Già nel 2013 il Consiglio federale stimava che i costi della regolamentazione, limitata a soli 15 settori, potevano raggiungere i 10 miliardi di franchi all’anno. I costi maggiori erano provocati dall’IVA, dal diritto edile, da quello ambientale, dalla sicurezza del lavoro e dalla pubblicazione dei bilanci.
A livello parlamentare sono così nate parecchie proposte: circa un centinaio, secondo i calcoli della Segretaria di Stato dell’economia. Così, il 10 dicembre scorso, il Consiglio federale ha reso pubblico il rapporto sul freno alla regolamentazione chiestogli dal Parlamento.
Un primo gruppo di freni potrebbe consistere in un intervento brutale che riduca di un tot per cento i costi globali della regolamentazione. Lo si potrebbe fare applicando il principio «per ogni nuova legge se ne deve sopprimere una in vigore». Alcuni paesi, tra cui Stati Uniti, Francia, Gran Bretagna e Germania applicano questo principio. Secondo un rapporto dell’OCSE, alcuni paesi hanno già annunciato buoni risultati, benché la pressione verso sempre nuove regolamentazioni non si sia allentata di molto. Il Consiglio federale pensa però che simili modelli non siano applicabili in Svizzera, dove non c’è un governo «di programma» e tanto il Parlamento, quanto il popolo sono talvolta all’opposizione e possono aggirare i provvedimenti del governo.
Un secondo gruppo di interventi potrebbe consistere nell’erigere ostacoli contro l’eccesso di regolamentazione. Per esempio applicando il principio della maggioranza qualificata per ogni nuova regola, oppure limitandone l’applicazione nel tempo. Due metodi che la Svizzera già applica, per esempio in parte della politica finanziaria. Capita però anche spesso che il Parlamento decida di prolungare il termine di una legge che viene a scadere. Un esempio classico riguarda le imposte federali, che sono limitate nel tempo a livello di Costituzione.
Il Consiglio federale vede di buon occhio misure che possano migliorare la trasparenza dei costi. Deve però precisare come: per esempio – e se ne parlava già anni fa – creando un’istanza indipendente incaricata di valutare i costi della regolamentazione. Lo si fa in Germania e in Olanda. Secondo voci circolate a Berna, si tratterebbe tra l’altro di un modello simile alla Commissione della concorrenza, oppure a quello del Delegato alla protezione dei dati. La nuova istanza dovrebbe esaminare le analisi interne o effettuare inchieste proprie. Nel primo caso c’è il pericolo di conflitti d’interesse, nel secondo si rischia proprio la creazione di nuove regole.
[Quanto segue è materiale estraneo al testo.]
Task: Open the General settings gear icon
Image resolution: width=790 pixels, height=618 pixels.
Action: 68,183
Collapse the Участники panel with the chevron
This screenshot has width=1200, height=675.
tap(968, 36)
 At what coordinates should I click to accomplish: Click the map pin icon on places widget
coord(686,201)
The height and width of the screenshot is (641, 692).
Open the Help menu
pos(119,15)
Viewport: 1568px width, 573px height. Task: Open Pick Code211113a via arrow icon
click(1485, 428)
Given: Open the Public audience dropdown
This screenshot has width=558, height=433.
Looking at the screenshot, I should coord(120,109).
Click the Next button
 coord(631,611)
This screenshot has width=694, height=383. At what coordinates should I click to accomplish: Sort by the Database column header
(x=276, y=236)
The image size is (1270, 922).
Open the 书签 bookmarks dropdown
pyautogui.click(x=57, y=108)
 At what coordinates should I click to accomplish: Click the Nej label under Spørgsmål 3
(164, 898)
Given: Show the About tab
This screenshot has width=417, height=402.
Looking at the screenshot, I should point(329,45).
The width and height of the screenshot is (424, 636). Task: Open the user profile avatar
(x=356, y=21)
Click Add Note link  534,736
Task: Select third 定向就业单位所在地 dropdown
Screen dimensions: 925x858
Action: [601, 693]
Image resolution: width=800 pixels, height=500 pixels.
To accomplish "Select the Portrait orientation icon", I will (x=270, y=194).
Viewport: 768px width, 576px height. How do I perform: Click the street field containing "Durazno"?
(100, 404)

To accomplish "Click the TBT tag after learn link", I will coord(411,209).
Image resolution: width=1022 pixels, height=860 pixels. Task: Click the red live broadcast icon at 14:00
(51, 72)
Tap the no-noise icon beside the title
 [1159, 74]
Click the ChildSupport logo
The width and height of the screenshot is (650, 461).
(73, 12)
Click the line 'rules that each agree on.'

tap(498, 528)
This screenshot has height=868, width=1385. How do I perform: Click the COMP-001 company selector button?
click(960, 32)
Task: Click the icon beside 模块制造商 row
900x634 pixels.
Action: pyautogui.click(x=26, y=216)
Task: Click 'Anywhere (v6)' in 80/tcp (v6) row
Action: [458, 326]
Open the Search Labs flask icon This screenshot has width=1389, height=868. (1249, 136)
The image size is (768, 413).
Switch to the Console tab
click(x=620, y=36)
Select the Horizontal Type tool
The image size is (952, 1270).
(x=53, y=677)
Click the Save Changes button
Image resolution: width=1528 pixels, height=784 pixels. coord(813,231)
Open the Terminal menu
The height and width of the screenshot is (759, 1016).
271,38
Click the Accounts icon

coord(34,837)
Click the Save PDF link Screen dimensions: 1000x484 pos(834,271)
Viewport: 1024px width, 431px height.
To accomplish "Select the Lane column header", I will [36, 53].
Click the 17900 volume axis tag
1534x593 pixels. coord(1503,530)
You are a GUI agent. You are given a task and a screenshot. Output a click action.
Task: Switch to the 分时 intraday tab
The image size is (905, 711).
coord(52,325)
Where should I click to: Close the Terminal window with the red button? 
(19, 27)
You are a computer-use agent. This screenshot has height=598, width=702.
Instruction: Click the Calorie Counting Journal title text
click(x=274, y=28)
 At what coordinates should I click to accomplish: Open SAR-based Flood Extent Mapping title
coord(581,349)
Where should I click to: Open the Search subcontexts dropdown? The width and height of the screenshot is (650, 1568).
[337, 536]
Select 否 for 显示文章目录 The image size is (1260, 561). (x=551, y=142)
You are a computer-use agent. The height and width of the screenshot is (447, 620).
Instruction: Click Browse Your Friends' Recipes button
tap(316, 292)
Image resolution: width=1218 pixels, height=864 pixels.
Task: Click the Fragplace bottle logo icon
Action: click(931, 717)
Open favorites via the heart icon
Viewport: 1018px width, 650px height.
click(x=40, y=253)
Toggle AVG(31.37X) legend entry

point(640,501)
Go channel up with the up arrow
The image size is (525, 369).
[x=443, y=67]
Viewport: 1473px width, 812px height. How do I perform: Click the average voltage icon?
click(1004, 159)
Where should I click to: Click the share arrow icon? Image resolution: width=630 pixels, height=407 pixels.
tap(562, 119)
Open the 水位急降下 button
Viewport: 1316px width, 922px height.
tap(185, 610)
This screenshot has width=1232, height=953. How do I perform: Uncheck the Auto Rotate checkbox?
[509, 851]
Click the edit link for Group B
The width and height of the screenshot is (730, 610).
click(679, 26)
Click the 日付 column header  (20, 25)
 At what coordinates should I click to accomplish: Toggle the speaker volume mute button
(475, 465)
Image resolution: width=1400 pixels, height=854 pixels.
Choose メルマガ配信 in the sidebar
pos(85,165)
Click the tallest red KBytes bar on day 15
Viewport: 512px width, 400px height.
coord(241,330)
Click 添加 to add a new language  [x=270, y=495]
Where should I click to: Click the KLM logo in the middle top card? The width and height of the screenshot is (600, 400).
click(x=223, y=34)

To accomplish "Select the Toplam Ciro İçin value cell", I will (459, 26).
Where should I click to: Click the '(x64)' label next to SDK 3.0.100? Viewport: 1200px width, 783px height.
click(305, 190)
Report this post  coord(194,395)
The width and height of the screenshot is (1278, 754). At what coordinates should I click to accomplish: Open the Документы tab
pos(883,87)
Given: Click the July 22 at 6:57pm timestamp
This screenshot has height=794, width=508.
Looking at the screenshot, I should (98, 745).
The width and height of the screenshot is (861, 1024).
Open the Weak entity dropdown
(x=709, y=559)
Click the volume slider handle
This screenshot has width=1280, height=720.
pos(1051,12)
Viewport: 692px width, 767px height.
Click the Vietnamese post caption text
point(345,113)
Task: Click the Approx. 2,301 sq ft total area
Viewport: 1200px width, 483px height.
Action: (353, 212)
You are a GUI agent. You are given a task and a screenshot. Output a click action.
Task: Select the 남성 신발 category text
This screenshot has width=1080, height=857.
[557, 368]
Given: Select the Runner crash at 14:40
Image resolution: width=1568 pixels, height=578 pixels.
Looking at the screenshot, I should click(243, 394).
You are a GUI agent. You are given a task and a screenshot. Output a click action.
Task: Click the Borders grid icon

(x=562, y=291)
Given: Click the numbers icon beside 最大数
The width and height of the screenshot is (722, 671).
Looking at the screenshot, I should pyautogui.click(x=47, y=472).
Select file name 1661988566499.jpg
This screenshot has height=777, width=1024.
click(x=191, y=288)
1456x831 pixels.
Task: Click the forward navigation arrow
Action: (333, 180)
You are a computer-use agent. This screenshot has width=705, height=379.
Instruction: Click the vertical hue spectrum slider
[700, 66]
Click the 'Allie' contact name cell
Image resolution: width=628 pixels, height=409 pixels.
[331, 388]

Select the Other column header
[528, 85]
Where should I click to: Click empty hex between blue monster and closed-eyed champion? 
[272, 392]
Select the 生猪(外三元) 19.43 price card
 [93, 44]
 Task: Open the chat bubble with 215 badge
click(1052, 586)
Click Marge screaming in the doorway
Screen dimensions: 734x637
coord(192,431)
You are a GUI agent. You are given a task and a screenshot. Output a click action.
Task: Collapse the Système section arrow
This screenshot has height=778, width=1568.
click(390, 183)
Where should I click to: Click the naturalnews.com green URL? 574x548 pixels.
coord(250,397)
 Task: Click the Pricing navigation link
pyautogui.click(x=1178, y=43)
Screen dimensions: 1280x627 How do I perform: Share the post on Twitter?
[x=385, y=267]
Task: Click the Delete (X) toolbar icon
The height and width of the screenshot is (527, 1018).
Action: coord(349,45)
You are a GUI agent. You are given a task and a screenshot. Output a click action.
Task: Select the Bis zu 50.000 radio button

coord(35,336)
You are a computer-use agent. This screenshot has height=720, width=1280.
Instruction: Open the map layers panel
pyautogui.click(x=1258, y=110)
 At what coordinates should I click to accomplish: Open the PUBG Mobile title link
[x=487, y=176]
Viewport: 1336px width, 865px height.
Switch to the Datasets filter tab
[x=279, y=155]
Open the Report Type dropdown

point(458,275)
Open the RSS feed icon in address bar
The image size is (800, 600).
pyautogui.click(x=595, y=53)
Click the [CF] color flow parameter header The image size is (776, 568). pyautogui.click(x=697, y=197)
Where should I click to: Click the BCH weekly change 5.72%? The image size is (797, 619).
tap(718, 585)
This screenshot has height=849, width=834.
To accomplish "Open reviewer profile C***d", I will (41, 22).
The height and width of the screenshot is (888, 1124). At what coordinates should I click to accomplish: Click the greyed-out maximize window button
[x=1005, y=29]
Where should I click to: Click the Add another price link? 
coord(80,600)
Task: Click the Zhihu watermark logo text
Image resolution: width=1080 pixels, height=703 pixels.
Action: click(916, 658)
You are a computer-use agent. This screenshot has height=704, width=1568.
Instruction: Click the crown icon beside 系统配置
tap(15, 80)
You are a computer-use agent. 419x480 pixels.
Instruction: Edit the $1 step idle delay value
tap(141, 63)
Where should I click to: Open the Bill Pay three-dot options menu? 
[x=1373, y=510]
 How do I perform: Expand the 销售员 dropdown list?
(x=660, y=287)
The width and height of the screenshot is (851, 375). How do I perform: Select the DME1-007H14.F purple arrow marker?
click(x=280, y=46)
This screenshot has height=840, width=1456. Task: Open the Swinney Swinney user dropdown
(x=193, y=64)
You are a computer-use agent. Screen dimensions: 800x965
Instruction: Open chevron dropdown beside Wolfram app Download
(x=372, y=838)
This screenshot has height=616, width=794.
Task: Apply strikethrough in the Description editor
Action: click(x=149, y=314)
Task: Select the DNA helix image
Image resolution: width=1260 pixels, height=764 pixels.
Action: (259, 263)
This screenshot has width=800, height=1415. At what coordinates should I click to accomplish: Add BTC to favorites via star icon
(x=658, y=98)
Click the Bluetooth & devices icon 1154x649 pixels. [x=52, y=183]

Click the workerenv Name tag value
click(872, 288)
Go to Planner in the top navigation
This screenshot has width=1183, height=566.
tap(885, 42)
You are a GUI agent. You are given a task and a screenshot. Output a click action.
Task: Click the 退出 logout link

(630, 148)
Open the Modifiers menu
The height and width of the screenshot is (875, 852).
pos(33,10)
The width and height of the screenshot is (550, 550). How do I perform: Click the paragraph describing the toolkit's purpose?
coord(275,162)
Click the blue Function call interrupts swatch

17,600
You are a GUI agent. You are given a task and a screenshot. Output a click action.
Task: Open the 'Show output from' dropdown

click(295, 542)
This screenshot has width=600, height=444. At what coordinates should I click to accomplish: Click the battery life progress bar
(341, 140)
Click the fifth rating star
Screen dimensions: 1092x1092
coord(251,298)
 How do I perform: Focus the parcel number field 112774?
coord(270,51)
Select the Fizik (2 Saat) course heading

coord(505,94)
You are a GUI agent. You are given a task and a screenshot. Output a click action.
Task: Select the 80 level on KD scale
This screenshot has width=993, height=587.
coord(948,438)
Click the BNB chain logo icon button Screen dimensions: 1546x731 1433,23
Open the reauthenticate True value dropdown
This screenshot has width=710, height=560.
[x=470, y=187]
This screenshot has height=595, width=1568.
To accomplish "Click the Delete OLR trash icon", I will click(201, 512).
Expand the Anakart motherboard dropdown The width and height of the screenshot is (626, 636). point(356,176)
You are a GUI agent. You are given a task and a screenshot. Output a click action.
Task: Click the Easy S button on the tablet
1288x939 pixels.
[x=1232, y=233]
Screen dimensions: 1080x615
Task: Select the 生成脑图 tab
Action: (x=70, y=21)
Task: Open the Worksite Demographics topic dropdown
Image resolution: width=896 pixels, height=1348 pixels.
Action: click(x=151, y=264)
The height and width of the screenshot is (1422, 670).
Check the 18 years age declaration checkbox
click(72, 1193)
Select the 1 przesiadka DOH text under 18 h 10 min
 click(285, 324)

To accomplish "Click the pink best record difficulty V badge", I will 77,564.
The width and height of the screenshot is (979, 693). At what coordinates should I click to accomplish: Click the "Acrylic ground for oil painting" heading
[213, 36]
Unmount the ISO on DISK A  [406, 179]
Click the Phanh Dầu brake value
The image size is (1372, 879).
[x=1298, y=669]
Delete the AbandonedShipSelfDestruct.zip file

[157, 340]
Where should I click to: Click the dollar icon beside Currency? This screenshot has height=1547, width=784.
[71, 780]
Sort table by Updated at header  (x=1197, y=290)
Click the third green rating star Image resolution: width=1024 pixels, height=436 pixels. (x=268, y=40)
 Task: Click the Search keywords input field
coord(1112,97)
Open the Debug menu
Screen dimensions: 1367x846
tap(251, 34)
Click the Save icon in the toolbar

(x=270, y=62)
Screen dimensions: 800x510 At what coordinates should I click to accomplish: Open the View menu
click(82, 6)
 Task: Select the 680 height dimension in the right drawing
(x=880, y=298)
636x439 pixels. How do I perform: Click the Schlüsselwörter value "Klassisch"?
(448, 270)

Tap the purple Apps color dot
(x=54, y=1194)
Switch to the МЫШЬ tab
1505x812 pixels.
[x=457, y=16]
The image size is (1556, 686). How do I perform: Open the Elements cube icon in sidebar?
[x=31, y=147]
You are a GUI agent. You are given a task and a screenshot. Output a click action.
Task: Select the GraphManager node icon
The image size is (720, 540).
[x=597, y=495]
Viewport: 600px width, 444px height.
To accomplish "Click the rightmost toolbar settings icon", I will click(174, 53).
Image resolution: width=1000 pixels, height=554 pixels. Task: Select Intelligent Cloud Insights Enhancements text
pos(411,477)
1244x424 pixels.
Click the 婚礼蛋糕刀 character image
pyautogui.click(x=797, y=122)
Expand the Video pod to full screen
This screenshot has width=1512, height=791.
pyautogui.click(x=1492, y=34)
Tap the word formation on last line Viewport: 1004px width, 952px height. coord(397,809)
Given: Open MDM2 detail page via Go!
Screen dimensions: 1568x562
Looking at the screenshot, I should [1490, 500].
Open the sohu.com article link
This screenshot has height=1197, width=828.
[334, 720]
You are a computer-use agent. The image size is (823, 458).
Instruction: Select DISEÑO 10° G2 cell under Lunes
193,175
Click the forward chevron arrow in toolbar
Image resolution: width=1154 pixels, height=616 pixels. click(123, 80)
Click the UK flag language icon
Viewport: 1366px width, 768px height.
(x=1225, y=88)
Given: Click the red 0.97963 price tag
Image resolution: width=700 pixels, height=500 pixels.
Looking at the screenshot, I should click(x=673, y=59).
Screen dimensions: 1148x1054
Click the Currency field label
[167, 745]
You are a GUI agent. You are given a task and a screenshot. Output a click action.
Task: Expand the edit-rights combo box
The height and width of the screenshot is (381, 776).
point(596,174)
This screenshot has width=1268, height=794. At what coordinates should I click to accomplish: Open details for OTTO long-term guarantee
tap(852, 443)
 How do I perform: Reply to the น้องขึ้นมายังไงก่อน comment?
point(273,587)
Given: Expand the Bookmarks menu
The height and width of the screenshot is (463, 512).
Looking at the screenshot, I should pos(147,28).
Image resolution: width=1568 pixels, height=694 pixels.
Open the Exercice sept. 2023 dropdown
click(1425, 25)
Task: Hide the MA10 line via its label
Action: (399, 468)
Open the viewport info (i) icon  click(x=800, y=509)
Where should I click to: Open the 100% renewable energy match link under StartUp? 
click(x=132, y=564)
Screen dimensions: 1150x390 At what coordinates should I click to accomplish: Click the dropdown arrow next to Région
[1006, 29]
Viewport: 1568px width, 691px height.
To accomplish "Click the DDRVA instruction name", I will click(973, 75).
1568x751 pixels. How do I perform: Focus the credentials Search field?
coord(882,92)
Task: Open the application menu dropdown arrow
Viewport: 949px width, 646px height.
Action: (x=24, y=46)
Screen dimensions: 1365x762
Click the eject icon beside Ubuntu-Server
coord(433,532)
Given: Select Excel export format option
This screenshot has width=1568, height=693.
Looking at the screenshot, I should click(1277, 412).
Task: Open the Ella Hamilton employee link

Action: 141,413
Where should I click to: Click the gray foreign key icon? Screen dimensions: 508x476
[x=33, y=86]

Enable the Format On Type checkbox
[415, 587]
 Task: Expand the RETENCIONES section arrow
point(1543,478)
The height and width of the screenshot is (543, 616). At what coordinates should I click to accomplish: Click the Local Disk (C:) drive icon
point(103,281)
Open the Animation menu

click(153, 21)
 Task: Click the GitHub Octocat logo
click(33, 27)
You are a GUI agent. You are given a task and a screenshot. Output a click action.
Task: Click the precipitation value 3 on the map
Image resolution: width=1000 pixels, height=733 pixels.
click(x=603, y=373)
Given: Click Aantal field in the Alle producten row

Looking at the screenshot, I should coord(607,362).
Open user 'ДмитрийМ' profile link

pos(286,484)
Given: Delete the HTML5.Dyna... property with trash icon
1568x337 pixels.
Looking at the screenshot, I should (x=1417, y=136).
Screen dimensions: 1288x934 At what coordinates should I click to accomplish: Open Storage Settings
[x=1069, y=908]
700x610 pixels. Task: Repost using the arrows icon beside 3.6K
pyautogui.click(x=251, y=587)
Nonostante le pressioni del Parlamento e dell’economia, il Consiglio federale non intende adottare misure particolari in questo campo. Il rapporto di una cinquantina di pagine conclude che meccanismi troppo rigidi non avrebbero senso. Il freno alla regolamentazione restringerebbe gli spazi di manovra dell’amministrazione e della politica e non favorirebbe la creazione di nuove regole utili, ma potrebbe perfino provocare un aumento di spese.
In ogni caso il numero di leggi e regolamenti è in costante aumento: per il diritto interno il numero di pagine è passato da 18000 nel 1982 a 31’000 pagine e per quello internazionale da 16’000 a 37’000 pagine. Due sono essenzialmente i motivi di questa crescita: da un lato la vita diventa sempre più complessa, dall’altro tanto il governo quanto l’amministrazione e il Parlamento sono fatti per creare leggi e non per sopprimerne. Difficile trovare un mezzo efficace per frenare questo circolo vizioso.